Now it’s come to light that any papers you have with you when you travel are fair game, and may be taken, read and even copied for any reason or no reason at all. “The Bush administration has overturned a 22-year-old policy and now allows customs agents to seize, read and copy documents from travelers at airports and borders without suspicion of wrongdoing, civil rights lawyers in San Francisco said Tuesday in releasing records obtained in a lawsuit.

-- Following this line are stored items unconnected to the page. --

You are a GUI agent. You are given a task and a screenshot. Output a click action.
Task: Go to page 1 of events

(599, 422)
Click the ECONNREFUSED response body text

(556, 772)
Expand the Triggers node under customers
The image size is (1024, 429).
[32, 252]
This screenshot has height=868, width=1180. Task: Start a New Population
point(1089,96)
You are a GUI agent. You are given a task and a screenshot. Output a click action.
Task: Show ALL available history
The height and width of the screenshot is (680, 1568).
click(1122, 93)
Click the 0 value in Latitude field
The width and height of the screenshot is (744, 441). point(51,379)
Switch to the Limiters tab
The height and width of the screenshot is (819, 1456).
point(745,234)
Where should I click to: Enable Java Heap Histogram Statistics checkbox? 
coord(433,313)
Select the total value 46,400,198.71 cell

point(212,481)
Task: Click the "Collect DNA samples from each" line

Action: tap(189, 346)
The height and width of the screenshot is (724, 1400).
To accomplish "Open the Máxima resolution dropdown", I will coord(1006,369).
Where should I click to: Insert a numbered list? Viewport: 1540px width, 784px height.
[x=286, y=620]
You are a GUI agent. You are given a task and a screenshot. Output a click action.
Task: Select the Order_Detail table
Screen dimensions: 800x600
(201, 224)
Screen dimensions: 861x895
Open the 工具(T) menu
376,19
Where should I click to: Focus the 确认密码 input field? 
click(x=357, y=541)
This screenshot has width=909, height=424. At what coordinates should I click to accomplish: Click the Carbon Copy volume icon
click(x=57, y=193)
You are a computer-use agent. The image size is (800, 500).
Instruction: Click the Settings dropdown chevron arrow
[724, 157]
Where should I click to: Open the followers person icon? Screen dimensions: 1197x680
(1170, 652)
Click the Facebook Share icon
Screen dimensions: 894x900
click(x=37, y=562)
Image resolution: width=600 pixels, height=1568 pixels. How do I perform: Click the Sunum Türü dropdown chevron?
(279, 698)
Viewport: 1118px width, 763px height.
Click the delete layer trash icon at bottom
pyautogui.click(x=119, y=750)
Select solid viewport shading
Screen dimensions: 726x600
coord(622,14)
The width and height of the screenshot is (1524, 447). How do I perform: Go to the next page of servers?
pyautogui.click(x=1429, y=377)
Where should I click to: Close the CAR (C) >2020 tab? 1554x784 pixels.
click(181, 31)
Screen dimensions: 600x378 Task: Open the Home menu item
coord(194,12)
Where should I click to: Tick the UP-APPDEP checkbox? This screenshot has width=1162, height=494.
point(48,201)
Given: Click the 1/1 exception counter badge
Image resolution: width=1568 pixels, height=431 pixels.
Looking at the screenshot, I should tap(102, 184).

The records also indicate that the government gives customs agents unlimited authority to question travelers about their religious beliefs and political opinions, said lawyers from the Asian Law Caucus and the Electronic Frontier Foundation.” http://www.sfgate.com/cgi-bin/article.cgi?f=/c/a/2008/09/23/BA9P133LEA.DTL&tsp=1
More from the EFF: “Recently obtained documents show that last year the Department of Homeland Security quietly reversed a two-decades-old policy that restricted customs agents from reading and copying the personal papers carried by travelers, including U.S. citizens. The documents were made public today by the Asian Law Caucus (ALC) and Electronic Frontier Foundation (EFF), which sued the government under the Freedom of Information Act (FOIA) to obtain policies governing the searches and questioning of travelers at the nation’s borders.
The documents show that in 2007, Customs and Border Protection (CBP) loosened restrictions on the examination of travelers’ documents and papers that had existed since 1986. While CBP agents could previously read travelers’ documents only if they had “reasonable suspicion” that the documents would reveal violations of agency rules, in 2007 officers were given the power to “review and analyze” papers without any individualized suspicion. Furthermore, whereas CBP agents could previously copy materials only where they had “probable cause” to believe a law had been violated, in 2007 they were empowered to copy travelers’ papers without suspicion of wrongdoing and keep them for a “reasonable period of time” to conduct a border search.”